Learning Objectives
By the end of this chapter, you will be able to:
- Explain the concept of correlation and its types
- Calculate Karl Pearson’s correlation coefficient
- Interpret the strength and direction of correlation
- Identify limitations and assumptions of Pearson’s correlation
What is Correlation?
Correlation is a statistical measure that describes the strength and direction of a relationship between two variables.
flowchart TD
A[Correlation Analysis] --> B[Measures relationship<br/>between TWO variables]
B --> C{Type of Relationship}
C --> D[Positive<br/>Both increase together]
C --> E[Negative<br/>One increases, other decreases]

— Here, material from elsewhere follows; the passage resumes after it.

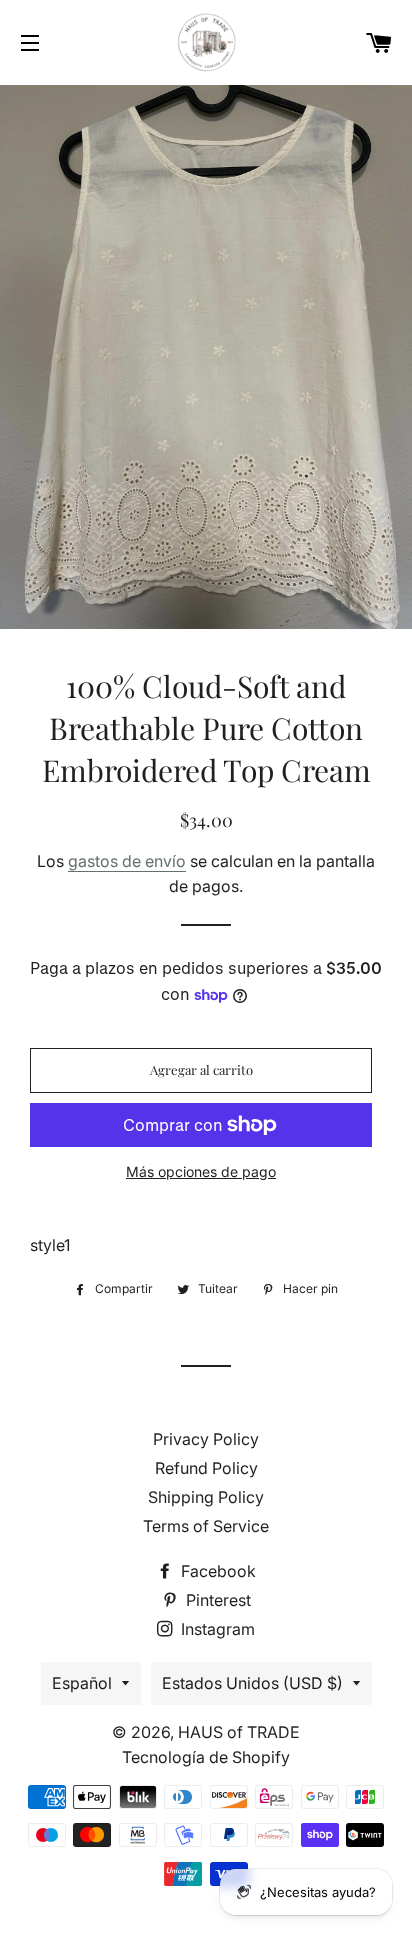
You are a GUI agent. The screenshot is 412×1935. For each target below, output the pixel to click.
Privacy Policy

C --> F[Zero<br/>No relationship]
Key Terminology
| Term | Definition | Example |
|---|---|---|
| Independent Variable (X) | The variable we think causes change | Training hours |
| Dependent Variable (Y) | The variable we think is affected | Performance score |
| Bivariate Data | Data with paired observations | (Training, Performance) for each employee |
Types of Correlation
By Direction
flowchart LR
subgraph "Positive Correlation (r > 0)"
A1["As X increases"] --> A2["Y also increases"]
end
subgraph "Negative Correlation (r < 0)"
B1["As X increases"] --> B2["Y decreases"]
end
subgraph "Zero Correlation (r = 0)"
C1["X changes"] --> C2["Y shows no pattern"]
end
Examples in Public Administration:
| Type | X Variable | Y Variable | Expected r |
|---|---|---|---|
| Positive | Training hours | Job performance | Positive |
| Positive | Education level | Salary | Positive |
| Negative | Distance from office | Punctuality | Negative |
| Negative | Bureaucratic delays | Citizen satisfaction | Negative |
| Zero | Shoe size | Job performance | Zero |
By Strength
| Correlation Coefficient ($r$) | Interpretation |
|---|---|
| 0.00 to ±0.19 | Very weak or negligible |
| ±0.20 to ±0.39 | Weak |
| ±0.40 to ±0.59 | Moderate |
| ±0.60 to ±0.79 | Strong |
| ±0.80 to ±1.00 | Very strong |
Karl Pearson’s Correlation Coefficient
The Pearson correlation coefficient ($r$) measures the linear relationship between two continuous variables.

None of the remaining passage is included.